- **Text block**:
TESS finds its first Earth-sized planet

TESS finds its first Earth-sized planet
Artist's conception of HD 21749c, the first Earth-sized planet found by NASA's Transiting Exoplanets Survey Satellite (TESS), as well as its sibling, HD 21749b, a warm sub-Neptune-sized world. Credit: Robin Dienel, courtesy of the Carnegie Institution for Science

A nearby system hosts the first Earth-sized planet discovered by NASA's Transiting Exoplanets Survey Satellite, as well as a warm sub-Neptune-sized world, according to a new paper from a team of astronomers that includes Carnegie's Johanna Teske, Paul Butler, Steve Shectman, Jeff Crane, and Sharon Wang.

Their work is published in the Astrophysical Journal Letters.

"It's so exciting that TESS, which launched just about a year ago, is already a game-changer in the planet-hunting business," said Teske, who is second author on the paper. "The spacecraft surveys the sky and we collaborate with the TESS follow-up community to flag potentially interesting targets for additional observations using ground-based telescopes and instruments."

One such tool, the Planet Finder Spectrograph on the Magellan II telescope at Carnegie's Las Campanas Observatory in Chile, was a crucial component of this effort. It helped confirm the planetary nature of the TESS signal, and to measure the mass of the newly discovered sub-Neptune.

The PFS—built by Shectman and Crane using a method pioneered by Butler and his collaborators—works using a technique called the , which is currently the only way for astronomers to measure the masses of individual planets. Without known masses, it is very challenging to determine a planet's density or its general chemical composition.

This method takes advantage of that fact that not only does a star's gravity influence the planet orbiting it, but the planet's gravity also affects the star in turn. The PFS enables astronomers to detect these tiny wobbles that the planet's gravity induces in the star's orbit.

"PFS is one of the only instruments in the Southern Hemisphere that can do these types of measurements," Teske added. "So, it will be a very important part of further characterizing the planets found by the TESS mission."

With an orbit that takes about 36 days to complete, the sub-Neptune, HD 21749b, has the longest period of any of the TESS discoveries published so far. Because of the technique that TESS employs, it is predicted that most of the planets the mission finds will have orbital periods of fewer than 10 days, so HD 21749b is unusual in this regard. In fact, this also made the detection of the planet in the TESS data an extra challenge.

- **Data segment**:
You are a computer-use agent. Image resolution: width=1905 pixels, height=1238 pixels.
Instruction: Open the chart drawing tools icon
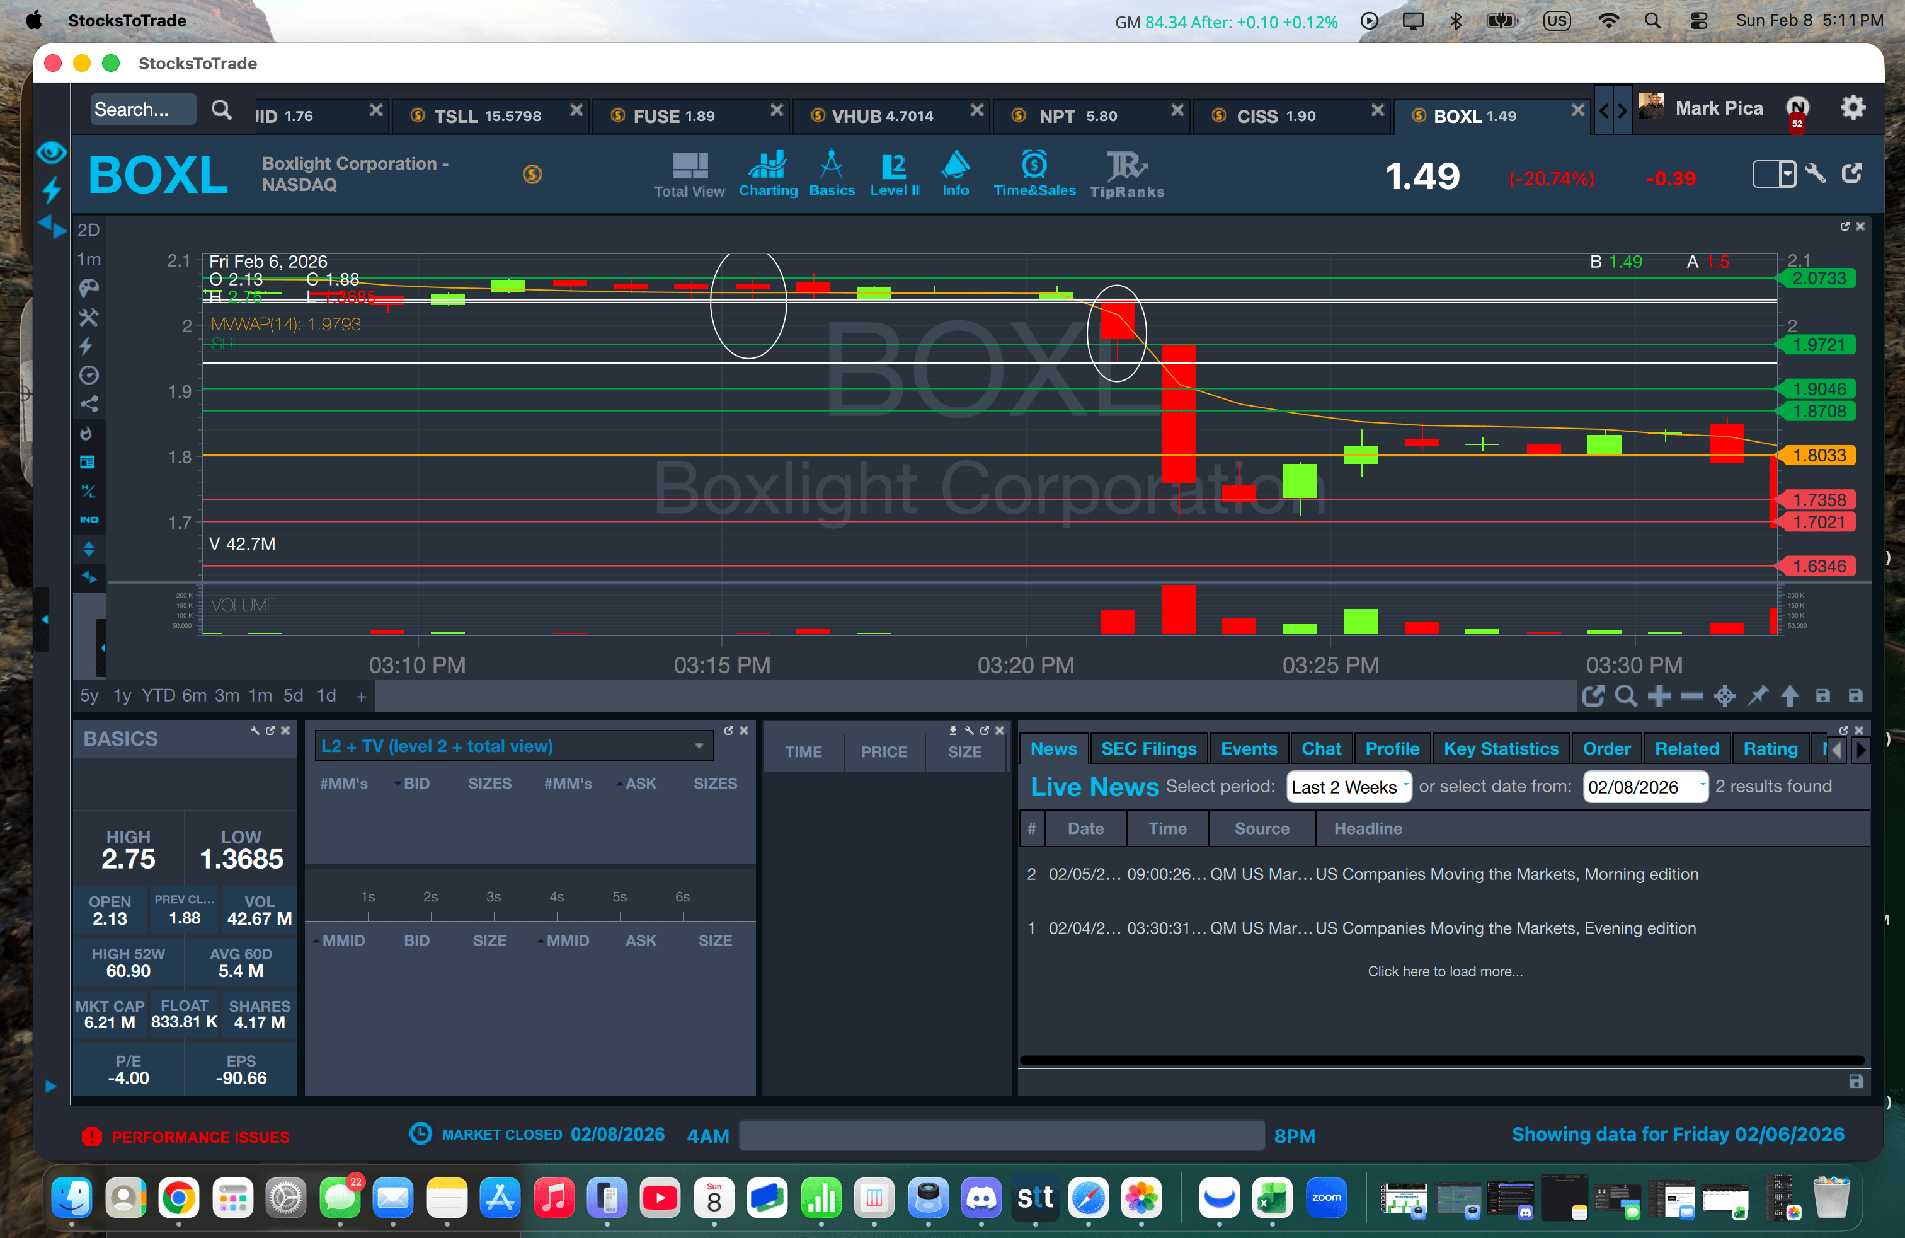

- **Exercise tasks**:
[A] Do these statements agree with the TESS article? Answer yes or no for each and quote the words from the article that decide it.
(i) HD 21749b needs about 36 days to complete one orbit.
(ii) The Planet Finder Spectrograph is mounted on the Magellan I telescope.
(iii) Johanna Teske is the first author of the paper.
[B] Can you write out the TESS article between "A nearby system" and "Astrophysical Journal Letters.", inclusive, with every word unchanged?

- **Task-by-task results**:
[A]
(i) Yes: "With an orbit that takes about 36 days to complete, the sub-Neptune, HD 21749b"
(ii) No: "the Planet Finder Spectrograph on the Magellan II telescope"
(iii) No: "said Teske, who is second author on the paper"

[B]
A nearby system hosts the first Earth-sized planet discovered by NASA's Transiting Exoplanets Survey Satellite, as well as a warm sub-Neptune-sized world, according to a new paper from a team of astronomers that includes Carnegie's Johanna Teske, Paul Butler, Steve Shectman, Jeff Crane, and Sharon Wang.

Their work is published in the Astrophysical Journal Letters.